Young has organized symposia and scientific conferences on the topic of bones and teeth, mineralization, and the ECM including the Gordon Research Conference (GRC) on Bones and Teeth (1997), a symposium on the ECM in the Craniofacial Complex, AADR (2004) and the GRC on Proteoglycans (2010). Young has served on numerous committees at the NIH related to promotion and tenure action, oversight of animal facilities, and coordination of summer student research. She has supervised dozens of research fellows and students.

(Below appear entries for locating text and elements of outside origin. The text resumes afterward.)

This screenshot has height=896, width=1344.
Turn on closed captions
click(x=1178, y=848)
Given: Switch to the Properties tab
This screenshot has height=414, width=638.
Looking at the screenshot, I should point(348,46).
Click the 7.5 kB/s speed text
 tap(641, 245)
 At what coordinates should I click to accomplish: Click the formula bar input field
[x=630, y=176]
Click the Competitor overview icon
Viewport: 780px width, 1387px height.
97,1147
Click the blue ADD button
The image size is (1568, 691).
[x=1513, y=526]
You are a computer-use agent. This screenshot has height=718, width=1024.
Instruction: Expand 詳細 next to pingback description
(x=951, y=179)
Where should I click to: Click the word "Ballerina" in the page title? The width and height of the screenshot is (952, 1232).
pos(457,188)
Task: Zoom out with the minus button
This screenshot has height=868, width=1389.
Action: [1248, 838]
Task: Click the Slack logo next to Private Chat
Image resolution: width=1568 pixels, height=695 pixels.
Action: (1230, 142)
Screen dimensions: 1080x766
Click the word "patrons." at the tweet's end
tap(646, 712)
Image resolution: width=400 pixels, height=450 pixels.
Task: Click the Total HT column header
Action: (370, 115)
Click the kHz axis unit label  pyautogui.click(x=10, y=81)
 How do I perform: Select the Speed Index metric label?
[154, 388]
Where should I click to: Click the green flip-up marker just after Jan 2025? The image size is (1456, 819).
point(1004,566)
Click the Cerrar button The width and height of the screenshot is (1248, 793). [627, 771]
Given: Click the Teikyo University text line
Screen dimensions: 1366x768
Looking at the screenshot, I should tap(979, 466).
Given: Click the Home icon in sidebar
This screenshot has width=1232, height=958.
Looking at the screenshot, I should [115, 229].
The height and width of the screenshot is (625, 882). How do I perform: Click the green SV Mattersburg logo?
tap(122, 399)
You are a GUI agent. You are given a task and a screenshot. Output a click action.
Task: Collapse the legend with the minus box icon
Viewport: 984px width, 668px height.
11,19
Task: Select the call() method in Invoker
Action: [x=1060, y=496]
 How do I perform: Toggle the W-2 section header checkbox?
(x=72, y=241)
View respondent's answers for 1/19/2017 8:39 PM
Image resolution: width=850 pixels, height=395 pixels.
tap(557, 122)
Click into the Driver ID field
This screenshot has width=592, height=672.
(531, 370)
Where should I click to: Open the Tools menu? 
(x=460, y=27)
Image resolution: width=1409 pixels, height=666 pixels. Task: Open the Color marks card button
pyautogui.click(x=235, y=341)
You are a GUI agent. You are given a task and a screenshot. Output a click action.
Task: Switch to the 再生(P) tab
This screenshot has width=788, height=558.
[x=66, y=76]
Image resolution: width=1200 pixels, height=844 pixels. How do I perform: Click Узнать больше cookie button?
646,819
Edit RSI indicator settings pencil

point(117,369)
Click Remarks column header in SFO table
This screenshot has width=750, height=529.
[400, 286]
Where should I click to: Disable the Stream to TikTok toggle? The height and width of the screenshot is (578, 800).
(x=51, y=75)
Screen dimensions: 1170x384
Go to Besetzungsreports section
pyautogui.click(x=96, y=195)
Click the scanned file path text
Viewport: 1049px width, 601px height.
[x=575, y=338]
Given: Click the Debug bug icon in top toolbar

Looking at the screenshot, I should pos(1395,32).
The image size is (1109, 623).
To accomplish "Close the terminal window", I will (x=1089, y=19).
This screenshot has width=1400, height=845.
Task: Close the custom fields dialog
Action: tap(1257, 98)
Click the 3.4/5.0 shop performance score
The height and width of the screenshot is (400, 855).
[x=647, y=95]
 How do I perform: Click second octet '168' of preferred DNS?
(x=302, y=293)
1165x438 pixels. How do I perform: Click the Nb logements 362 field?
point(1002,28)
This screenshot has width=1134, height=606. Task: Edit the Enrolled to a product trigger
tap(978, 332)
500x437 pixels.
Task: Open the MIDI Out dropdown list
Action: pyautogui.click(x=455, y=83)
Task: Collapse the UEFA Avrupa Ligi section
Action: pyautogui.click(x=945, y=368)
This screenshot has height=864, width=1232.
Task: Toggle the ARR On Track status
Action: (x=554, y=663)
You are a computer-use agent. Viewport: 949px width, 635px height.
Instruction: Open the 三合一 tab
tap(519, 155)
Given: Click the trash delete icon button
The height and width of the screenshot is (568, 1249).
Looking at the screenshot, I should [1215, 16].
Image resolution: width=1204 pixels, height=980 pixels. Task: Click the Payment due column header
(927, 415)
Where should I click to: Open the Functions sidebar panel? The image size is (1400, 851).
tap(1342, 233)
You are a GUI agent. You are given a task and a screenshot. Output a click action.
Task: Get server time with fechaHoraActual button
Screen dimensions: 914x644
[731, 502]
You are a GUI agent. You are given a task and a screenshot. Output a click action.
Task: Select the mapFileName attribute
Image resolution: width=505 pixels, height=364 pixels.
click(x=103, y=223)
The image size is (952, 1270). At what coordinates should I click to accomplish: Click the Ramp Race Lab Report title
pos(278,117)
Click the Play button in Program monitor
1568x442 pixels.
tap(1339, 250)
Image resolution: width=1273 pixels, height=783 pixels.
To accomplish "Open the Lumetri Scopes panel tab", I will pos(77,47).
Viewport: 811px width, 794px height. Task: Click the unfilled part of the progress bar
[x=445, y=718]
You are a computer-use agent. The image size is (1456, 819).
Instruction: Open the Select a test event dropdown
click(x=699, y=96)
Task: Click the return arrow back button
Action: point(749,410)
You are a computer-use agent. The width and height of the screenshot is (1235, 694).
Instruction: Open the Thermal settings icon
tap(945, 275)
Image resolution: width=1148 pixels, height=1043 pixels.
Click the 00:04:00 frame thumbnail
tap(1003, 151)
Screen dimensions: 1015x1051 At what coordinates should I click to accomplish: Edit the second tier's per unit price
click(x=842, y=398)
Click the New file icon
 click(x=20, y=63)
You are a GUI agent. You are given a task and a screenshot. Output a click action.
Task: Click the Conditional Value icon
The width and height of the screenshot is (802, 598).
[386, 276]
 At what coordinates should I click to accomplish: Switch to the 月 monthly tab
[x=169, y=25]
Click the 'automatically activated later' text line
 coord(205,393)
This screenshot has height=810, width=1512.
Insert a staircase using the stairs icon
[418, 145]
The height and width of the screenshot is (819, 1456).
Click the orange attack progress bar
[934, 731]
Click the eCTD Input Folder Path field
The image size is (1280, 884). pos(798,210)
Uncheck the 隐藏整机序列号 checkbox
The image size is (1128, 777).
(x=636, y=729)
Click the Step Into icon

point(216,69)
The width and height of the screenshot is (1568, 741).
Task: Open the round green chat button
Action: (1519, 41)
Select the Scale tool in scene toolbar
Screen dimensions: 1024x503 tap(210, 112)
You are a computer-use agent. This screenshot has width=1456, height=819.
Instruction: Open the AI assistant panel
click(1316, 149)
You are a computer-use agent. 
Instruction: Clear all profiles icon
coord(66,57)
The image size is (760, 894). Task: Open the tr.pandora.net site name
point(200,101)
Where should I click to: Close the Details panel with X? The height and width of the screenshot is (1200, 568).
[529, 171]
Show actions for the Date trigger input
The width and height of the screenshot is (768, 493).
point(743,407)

As of 2018, Young was a senior investigator and chief of the molecular biology of bones and teeth section. In August 2018, she was appointed deputy scientific director of the NIDCR division of intramural research.

=== Research ===
Marian Young’s research section explores the function of ECM proteins found in skeletal tissues. The focus is on the small leucine-rich proteoglycans (SLRPs) biglycan (bgn), decorin (dcn), and fibromodulin (fmod), and the Wnt target gene known as WISP1. Young’s research explores how these ECM components control skeletal tissue function via both anabolic (through differentiation and formation) and catabolic (breakdown or resorption) mechanisms which, in some cases, work by modulating growth factor availability. The group also investigates how stem cell fate can be regulated by the ECM in multiple skeletal sites including bones, teeth, cartilage, and tendon. The ultimate purpose of the research is to develop practical applications for these ECM components in ameliorating diseases such as osteopenia, osteoarthritis, and ectopic bone formation in soft tissues.
== Awards ==
Young received an honorary doctorate from her undergraduate alma mater State University of New York (SUNY) at Oneonta in 1998. In 2012, she was awarded the NIH Directors Award for Mentorship. In 2014, Young received a Ruth L. Kirschstein Mentoring award. In 2018, Young received the Stephen M. Krane Award from the American Society for Bone and Mineral Research in recognition of outstanding achievements in basic, translational, or clinical research in inflammation and/or skeletal matrix biology.